Sobre la costa ateniense, donde el azul del Golfo Sarónico se funde con las colinas que abrazan la ciudad, Mercato propone una vivencia gastronómica que combina herencia italiana y entorno mediterráneo. Desde su terraza, la vista abierta al mar aporta una serenidad inmediata. En los días claros del invierno, muchos comensales eligen mesas exteriores para disfrutar del sol y del aire salino.
El salón interior recibe la luz a través de una amplia superficie vidriada que ilumina lámparas de araña, estanterías de madera y sofás de cuero azul con ribetes textiles.

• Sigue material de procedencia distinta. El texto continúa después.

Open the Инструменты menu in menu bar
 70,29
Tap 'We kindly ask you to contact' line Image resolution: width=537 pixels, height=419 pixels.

El espacio transmite sofisticación sin perder calidez, creando rincones que invitan a conversaciones prolongadas. La ambientación acompaña una cocina que apela a la memoria afectiva.
Al frente se encuentra la chef Maggie Tampakaki, formada en Roma y conocedora profunda de la tradición italiana. Su propuesta de temporada reúne platos reconfortantes con detalles cuidadosamente pensados. Entre ellos destaca el raviolo relleno de crema de calabaza japonesa kabocha aromatizada con ralladura de naranja y nuez moscada, dispuesto sobre una salsa sedosa de gorgonzola. La hortaliza se aprovecha íntegramente, incluida su piel comestible, en línea con una filosofía de aprovechamiento total. Las semillas tostadas aportan un contraste crujiente.
La cotoletta, de exterior dorado y corazón jugoso, se completa con una ensalada César reinterpretada, mayonesa de anchoas, alcaparras picadas y una capa generosa de Parmigiano Reggiano D.O.P. rallado al momento. También figura una pizza blanca inspirada en la carbonara clásica, con mozzarella, crema de pecorino, guanciale crocante y huevo confitado rallado, perfumada con una mezcla de pimienta negra, mandarina y bourbon de Madagascar, presente igualmente en su versión de cacio e pepe.
El arancino al tartufo ocupa un lugar central entre los postres. Se presenta como una esfera crujiente de risotto de trufa elaborado con Castelmagno, emblemático queso del Piamonte. Rebozado con pan rallado al carbón, contiene trufa y caldo de trufa en su interior y se corona con láminas frescas. Servido sobre crema de parmesano, armoniza con un Chardonnay de perfil mantecoso.
Las cenas cotidianas transcurren con un ritmo apacible, centradas en focaccias suaves y productos de estación como calabazas, castañas y hongos, sabores profundos del invierno que encuentran su mejor compañía en una copa de vino. La carta enológica recorre regiones clave de Italia con añadas maduras, Super Toscanos y enfoques diversos, junto a etiquetas seleccionadas de Francia y Grecia.
El domingo introduce un espíritu festivo con el Pranzo della Domenica. Pizzas recién horneadas y preparaciones abundantes se suman a la propuesta, mientras un carrito ofrece risotto servido directamente desde una rueda de parmesano. Los ñoquis llegan dentro de grandes calabazas asadas y se presentan en la mesa ante los comensales.
El buffet despliega embutidos, mariscos, gambas, salsiccia y pollo Diavola, además de una isla central dedicada a los quesos. Entre ellos aparecen variedades de cabra maduradas en hojas de castaño, en Barolo o en Moscatel. Un gorgonzola fundido bajo una lámpara especial adquiere textura cremosa similar a una fondue. Platos de cocción lenta conviven con elaboraciones preparadas al instante.
El final dulce incluye una sala dedicada al chocolate con fuentes en funcionamiento, estantes repletos de especialidades y una máquina de helado suave que invita a la indulgencia. Mercato celebra la mesa como un acto sensorial completo, donde sabor, paisaje y tradición se entrelazan con el Egeo como escenario permanente.